Year revered Rauno Aaltonen began love affair with Safari Rally
What you need to know:
- Aaltonen became part of the Safari Rally's heritage, and a brand name amongst foreign drivers in each edition since 1962 with the exception of races he stayed out until his last Safari outing in 1987.
Was Rauno Aaltonen cursed by a medicine man for running over his gourd of witchcraft or was he simply jinxed?
While Tommy Fjastad and Bernard Schmider won the 1962 Safari Rally in a Volkswagen Beetle after a neck-and-neck chase with Nick Norwiki, driving a Peugeot 404, this edition marked the beginning of a undying love tale between Aaltonen, the Finnish Rally Professor from Turku, Finland, and Safari Rally that lasted a quarter century.
Aaltonen became part of the Safari Rally's heritage, and a brand name amongst foreign drivers in each edition since 1962 with the exception of races he stayed out until his last Safari outing in 1987.
His Safari Rally exploits became such an obsession that those who were born then knew no other overseas hero other than Aaltonen whom they considered one of their own like Joginder Singh, Vic Preston Junior, Shekhar Mehta, Rob Collinge and Mike Kirkland.
Aaltonen can be counted as the most unlucky driver in Safari Rally’s 70 years history. He always led the Safari in each and every year he competed in only for something to happpen and deny him victory.
He finished a record second position four times in 1977, 1980, 1981,1984 and third in 1978. His lowest finish was ninth in 1987 driving an Opel Kadett in 1987.
Aaltonen was a rally professor who taught many people how to handle rally cars.
But nobody could explain his implosion in a face-off with team mate Shekhar Mehta during the 1981 Safari Rally when he ignored team orders to slow down.
A race section was cancelled which Aaaltonen cleared after being ruled impassable. He refused to follow team orders to slow down in the next section because Mehta was in the lead and Nissan didn’t want to risk a possible victory.

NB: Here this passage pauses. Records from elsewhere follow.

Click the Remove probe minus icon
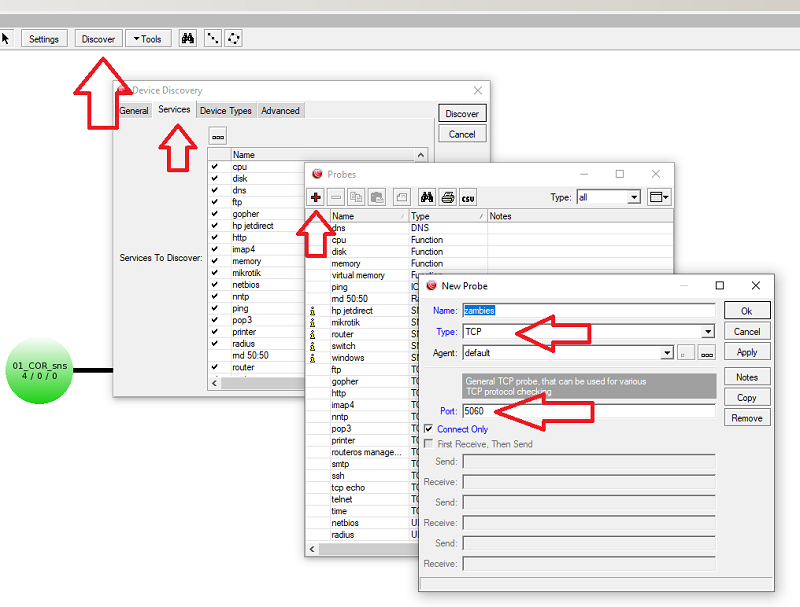 [x=333, y=197]
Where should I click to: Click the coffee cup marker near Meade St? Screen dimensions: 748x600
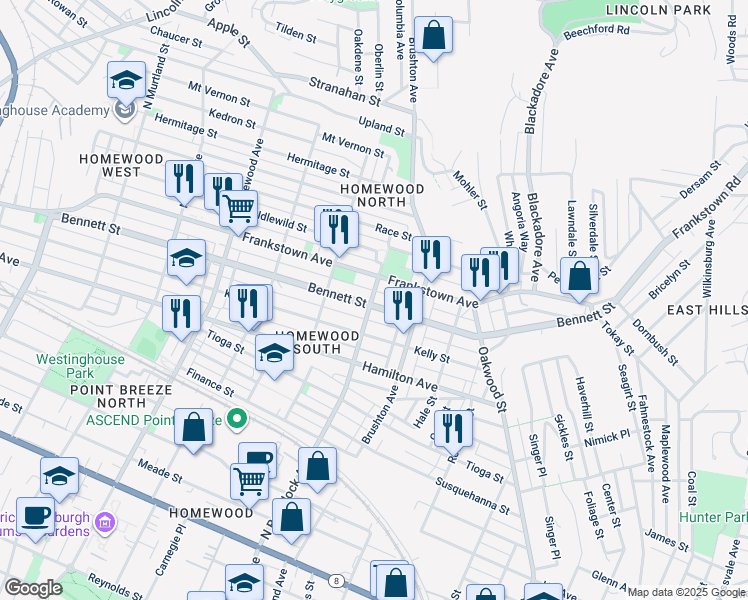[257, 459]
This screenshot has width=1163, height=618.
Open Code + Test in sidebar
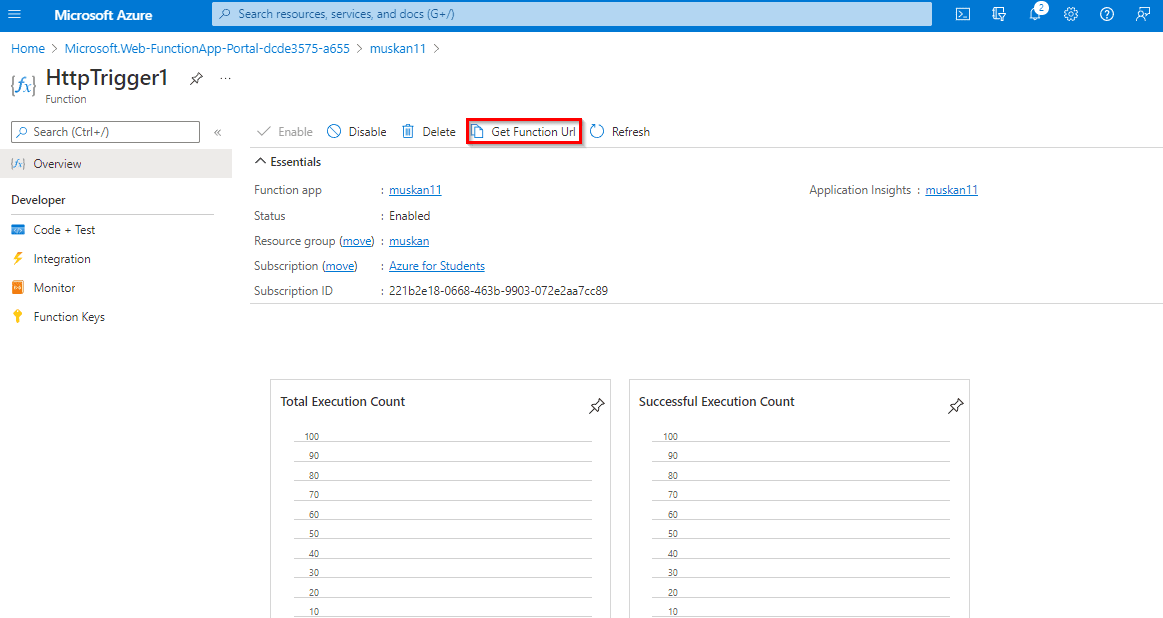point(64,230)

Aaltonen was declared the winner after the disputed section was declared legal. But Mehta appealed and the decision was overturned. Aaltonen took his case to the FIA which ruled in Mehta's favour.
Nissan severed its 11 years relationship with the Finn who moved to Opel and gave them a second place finish in 1984 and fourth the following year.
Minus any plausible explanation, some even whispered that Aaltonen may have run over a witch doctor's gourd filled with black power medicine in the ukambani sections and was cursed to forever never win the Safari Rally.
Even the authors of the book, Safari Rally from which some of the historical records this series of articles are borrowed from, set aside a chapter on Aaltonen, now 85.
“In fact the Finnish rally professor from Turku had everything it took to be successful in Africa; ability, humbleness, routine, technical knowledge, endurance, technical cleverness. Still, the Safari turned him down time and time again; maybe it was a ‘thahu’, (a curse in Kikuyu language) from a ‘Mundu Mugo’ (medicine man),” the book reads.
Aaltonen's 1962 Safari Rally debut was impressive. He was already in the lead in a bulky Mercedes Benz navigated by Peter Goode but a navigational era at Nakuru caused him a 50 minutes penalty and he never recovered.